A Beginner's Guide to x86 Assembly, Part 2 of 2


In the previous part of this series the main topics of x86 assembly programming such as the call stack x86 calling convention were introduced. In this final part we will apply that knowledge to write our RPN calculator.

The complete code of our calculator can be found here. It is heavily commented and may serve as a sufficient learning resource for those of you with some knowledge of assembly already. Now, lets get started.

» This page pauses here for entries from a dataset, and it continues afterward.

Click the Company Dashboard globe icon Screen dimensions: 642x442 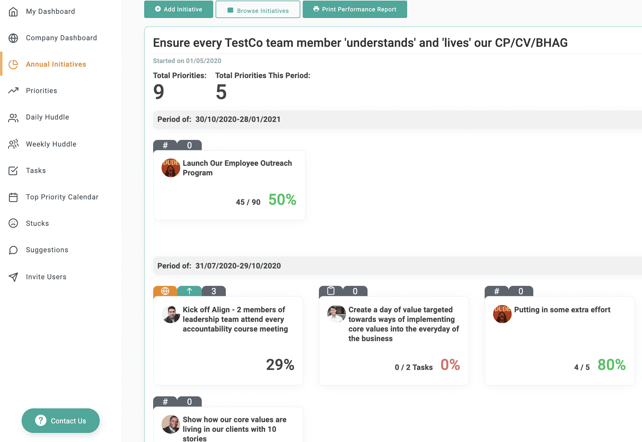pos(13,38)
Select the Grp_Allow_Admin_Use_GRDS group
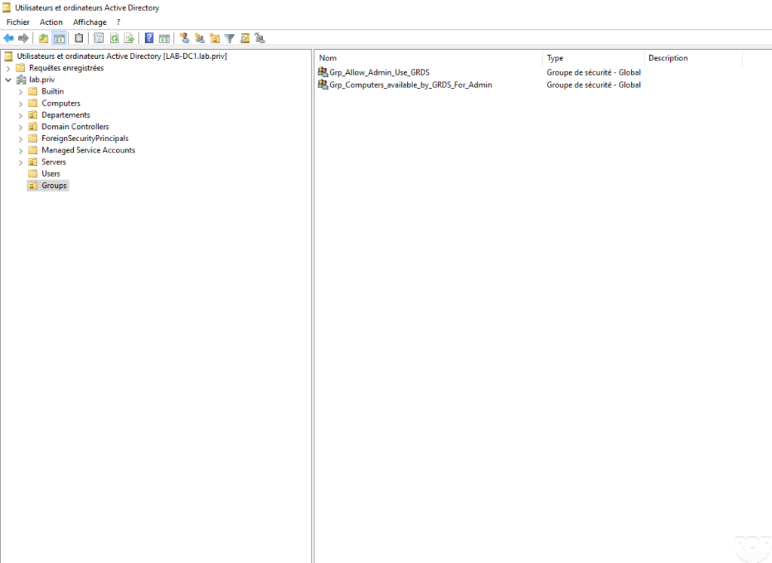 coord(378,72)
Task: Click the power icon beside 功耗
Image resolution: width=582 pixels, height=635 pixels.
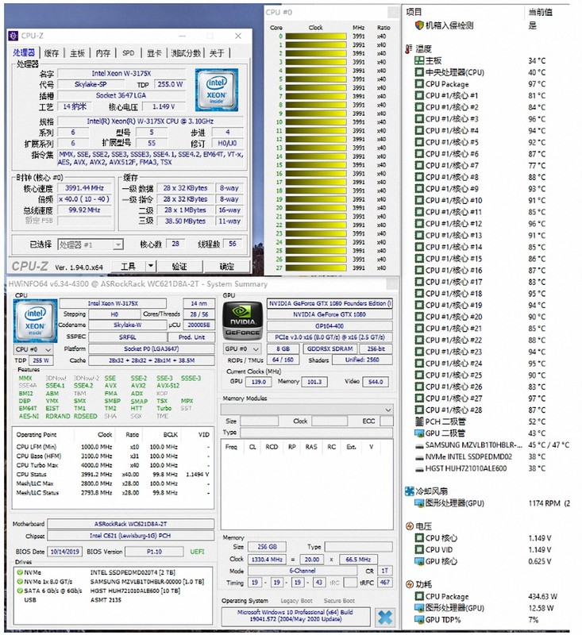Action: 410,584
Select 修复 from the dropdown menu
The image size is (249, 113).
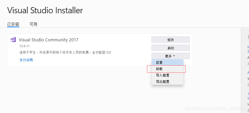[x=167, y=62]
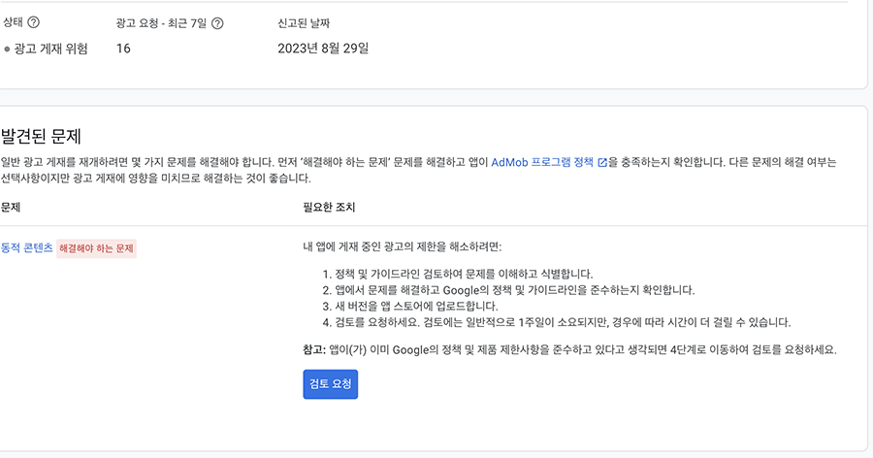Click the external link icon after AdMob 프로그램 정책
Viewport: 873px width, 458px height.
(602, 162)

For those of you unfamiliar with Reverse Polish notation (sometimes called postfix notation), expressions are evaluated using a stack. Therefore, we’ll need to create a stack to use as well as some _pop and _push functions to manipulate that stack. We’ll also need a function called _print_answer which will print the string-representation of the numeric result at the end of our calculation.

Creating the stack

First we’ll define a space in memory we will use for our stack as well as our global stack_size variable. We will wish to modify these variables so they will not go in the .rodata section, but instead, .data:

section .data
    stack_size: dd 0        ; create a dword (4-byte) variable set to zero
    stack: times 256 dd 0   ; fill the stack with 256 dword zeroes 

Then we can implement the functions _push and _pop:

_push:
    enter 0, 0
    ; Save the callee-saved registers that I'll be using
    push eax
    push edx
    mov eax, [stack_size]
    mov edx, [ebp+8]
    mov [stack + 4*eax], edx    ; Insert the arg into the stack. We scale
                                ; by 4 because each dword is 4 bytes each
    inc dword [stack_size]      ; Add 1 to stack_size
    ; Restore the callee-saved registers we used
    pop edx
    pop eax
    leave
    ret

_pop:
    enter 0, 0
    ; Save the callee-saved registers
    dec dword [stack_size]      ; Subtract 1 from stack_size first
    mov eax, [stack_size]
    mov eax, [stack + 4*eax]    ; Set the number at the top of the stack to eax
    ; Here I'd restore the callee-saved registers, but I didn't save any
    leave
    ret

Printing numbers

_print_answer is a lot more complicated because we will have to convert numbers to strings, and that process requires using a few other functions. We’ll need a _putc function which will print a single character, a mod function to calculate the modulus of two arguments, and _pow_10 to calculate a power of 10. You’ll see why we need them later. These are pretty simple so lets do that now:

_pow_10:
    enter 0, 0
    mov ecx, [ebp+8]    ; set ecx (caller-saved) to function arg
    mov eax, 1          ; first power of 10 (10**0 = 1)
_pow_10_loop_start:     ; multiply eax by 10 until ecx is 0
    cmp ecx, 0
    je _pow_10_loop_end
    imul eax, 10
    sub ecx, 1
    jmp _pow_10_loop_start
_pow_10_loop_end:
    leave
    ret

_mod:
    enter 0, 0
    push ebx
    mov edx, 0          ; explained below
    mov eax, [ebp+8]
    mov ebx, [ebp+12]
    idiv ebx            ; divides the 64-bit integer [edx:eax] by ebx. We only want to
                        ; divide the 32-bit integer eax, so we set edx to zero. The
                        ; result of this division is stored in eax, and the remainder
                        ; is stored in edx. As always, you can find more about this
                        ; instruction in the resources below.
    mov eax, edx        ; return the modulus
    pop ebx
    leave
    ret

_putc:
    enter 0, 0
    mov eax, 0x04       ; write()
    mov ebx, 1          ; standard out
    lea ecx, [ebp+8]    ; the input character
    mov edx, 1          ; print only 1 character
    int 0x80
    leave
    ret

Now, how do we print the digits of a number? First, note that we can get the last digit of a number by finding the modulus of 10 (for example, 123 % 10 = 3), and we can get the next digit by finding the modulus of 100 and dividing that result by 10 (for example, (123 % 100)/10 = 2). In general, we can find a specific digit (going from right to left) of a number by finding (number % 10**n) / 10**(n-1), where the ones digit would be n = 1, the tens digit n = 2 and so on.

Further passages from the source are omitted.